We replicate the Tweedie GLM as noted in [Reference Frees, Lee and Yang6]. The linear coefficients for the Tweedie GLM have been provided in Table A11 in [Reference Frees, Lee and Yang6]. It was pointed out that the Tweedie GLM may not be ideal for the dataset after visualizing the cumulative density function plot of jittered aggregate losses, as depicted in Figure A6 of [Reference Frees, Lee and Yang6]. Despite its shortcomings, the Tweedie GLM is used primarily for comparison purposes.
In addition, to compare the difference between hybrid and traditional tree-based methods, we apply the CART algorithm, the regression tree, to LGPIF data. We perform a grid search on the training dataset with 10-fold cross-validation. The final model has hyperparameters set with a minimum of eight observations in a region to attempt the recursive binary split, and the cost-complexity pruning parameter (cp) is 0.05. It is worth mentioning that the regression tree uses the simple average at the terminal nodes as the prediction.

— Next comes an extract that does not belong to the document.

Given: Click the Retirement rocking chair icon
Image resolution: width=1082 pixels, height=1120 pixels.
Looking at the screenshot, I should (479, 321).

We also employ the deep neural network (DNN) model to compare prediction performance. Bayesian optimization is employed for hyperparameter tuning and neural network architecture calibration. The final neural network model consists of three hidden layers, which have 284, 156, and 352 nodes and dropout rates of 0.44, 0.49, and 0.11, respectively, each followed by the LeakyReLu activation function.

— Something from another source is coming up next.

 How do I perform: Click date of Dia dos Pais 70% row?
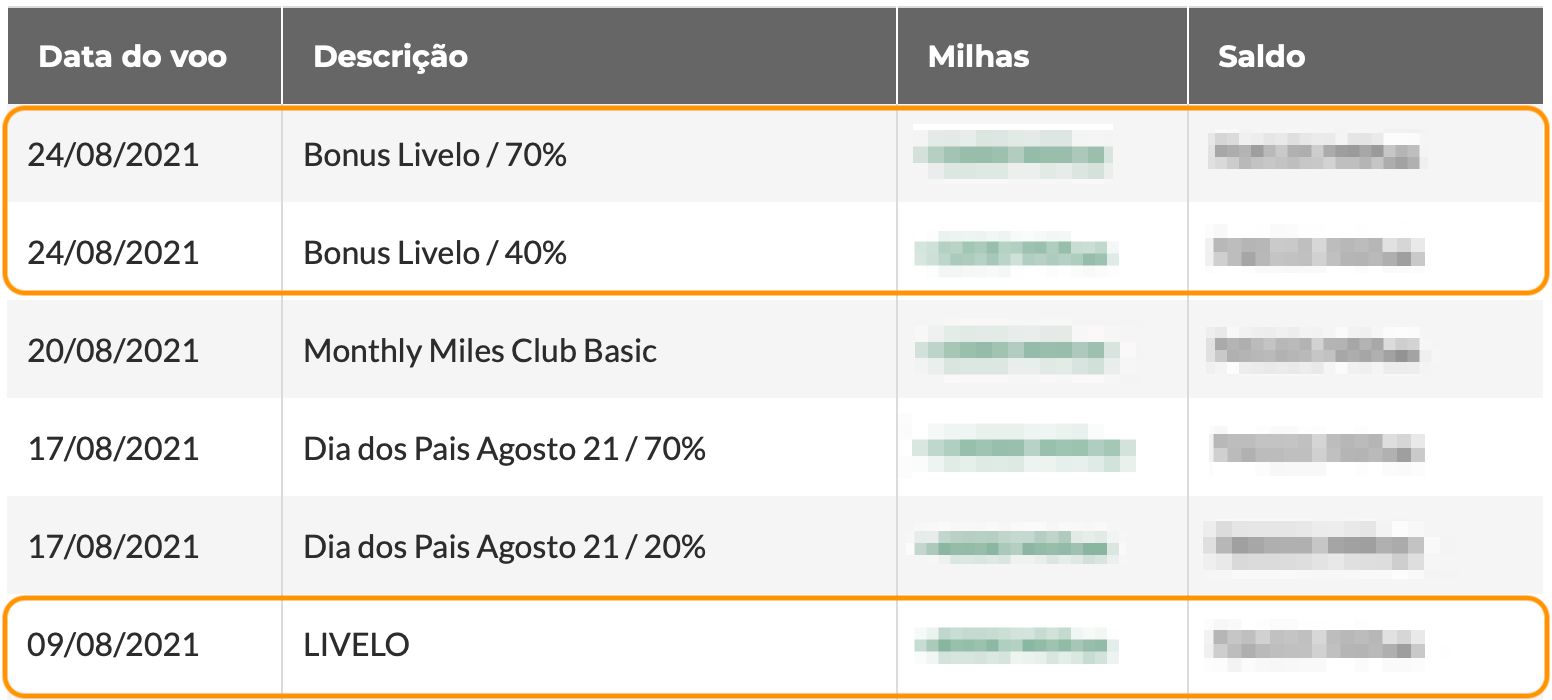(x=113, y=449)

4.2. Calibration results of hybrid tree-based methods
We employ two hybrid tree-based methods for this empirical application. For binary classification, we use the CART algorithm, and at the terminal node, we use either GLM with the Gaussian family or elastic net regression with the Gaussian family. Let us denote these two types of hybrid tree-based methods, respectively, as HTGlm and HTGlmnet.

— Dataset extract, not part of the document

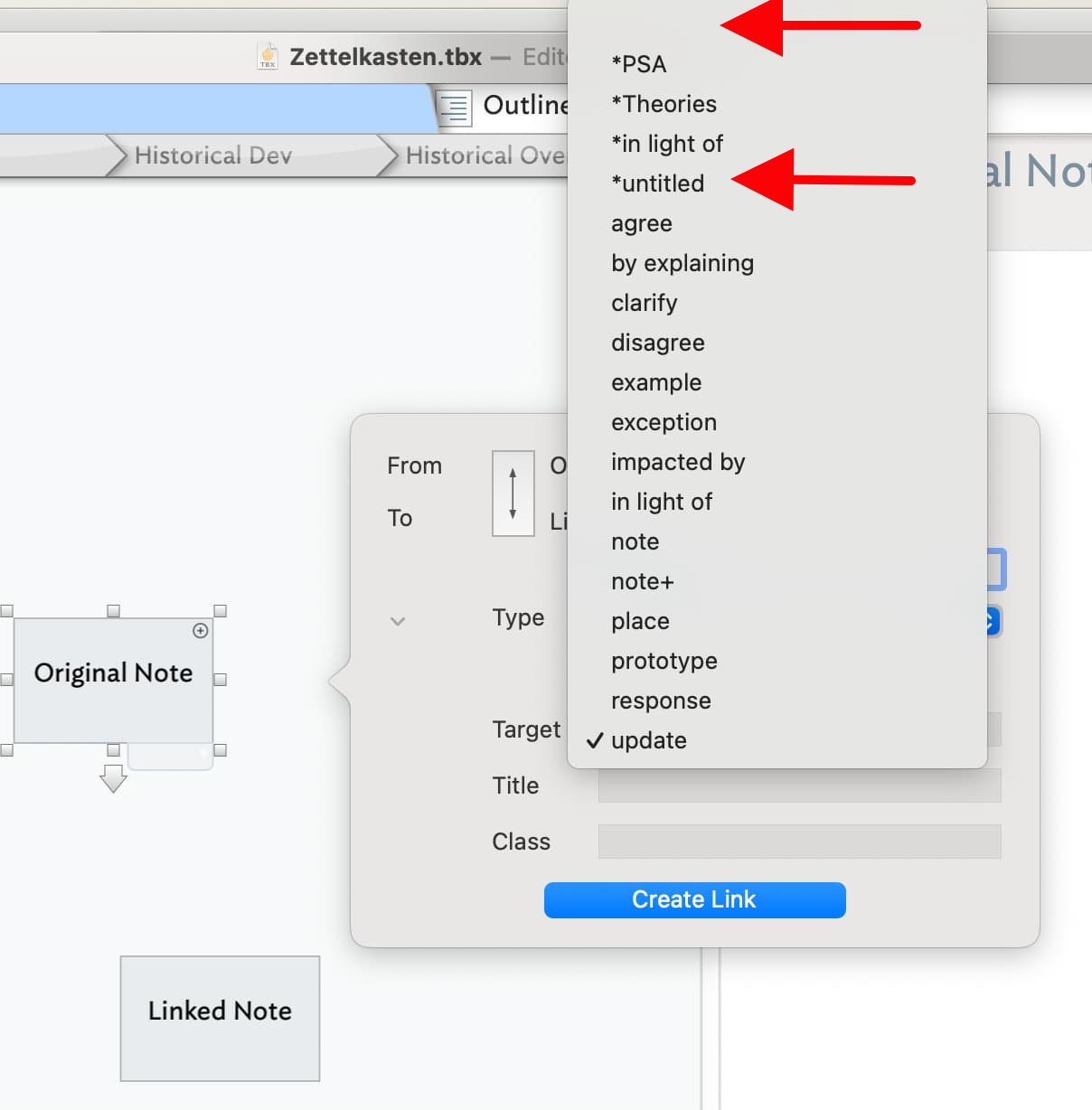Pick 'disagree' from the link type list
Screen dimensions: 1092x1110
[x=657, y=343]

For the model calibration, we perform a grid search on the training dataset with 10-fold cross-validation to find the optimal set of hyperparameter values. HTGlm has been built based on the following hyperparameter set: eight minimum number of observations in a region to attempt the recursive binary split, the cost-complexity pruning parameter (cp) is 0.0001, maximum depth of the tree (maxdepth) is 8, and the threshold for the percentage of zeros in the node to determine whether to build the linear model or assign zero as the prediction (zeroThreshold) is 0.25. At first glance, the tuned hyperparameter setting indicates that a fairly deep tree comes with a low zeroThreshold, which is somewhat surprising. However, this is a purely data-driven result of optimizing the root mean square error (RMSE) objective loss function. The other hybrid tree-based method, HTGlmnet, has the following hyperparameter settings: minimum observations in a region for splitting is 8, cp is 0.0002, maxdepth is 10, zeroThreshold is 0.23, the balance between L1 norm and L2 norm (glmWhich) is 1, and the size of the regularization parameter by the best cross-validation result (glmLambda) is 
$lambda.min$.
In regard to the calibration of hybrid tree-based methods, it might be helpful to point out a few observations. The size of tree-based models is controlled by maxdepth and cp, which constrain the growing tree and prune it when it has grown too large. Apparently, growing a large tree with a small dataset is not ideal. At the terminal node, zeroThreshold has another function that guards against mistakes caused by the frequency part. Put another way, if we do not feel comfortable with some positive claims allocated with a certain degree of the proportion of zeros by the tree structure, we can increase the zeroThreshold and create more linear models at the terminal nodes instead of assigning the zero directly. However, this results in higher computation costs. Furthermore, we find that there could be multiple hyperparameter settings that lead to the optimal solution. Obviously, there are many other options to implement the optimization process. For example, use the mean absolute error (MAE) as a validation metric, and employ Bayesian optimization instead of the grid search when we have limited computation resources.
4.3. Model performance
We use several validation measures to examine the performance of different models, similar to what was done in the simulation. To make for an easier comparison, we added the heat map in addition to the prediction accuracy table based on various validation measures. We present results separately for training and test datasets. A rescaled value of 100 (colored blue) indicates that it is the best model among the comparisons; on the other hand, a rescaled value of 0 (colored red) indicates that it is the worst. For further details on this heat map for validation, see [Reference Quan and Valdez20].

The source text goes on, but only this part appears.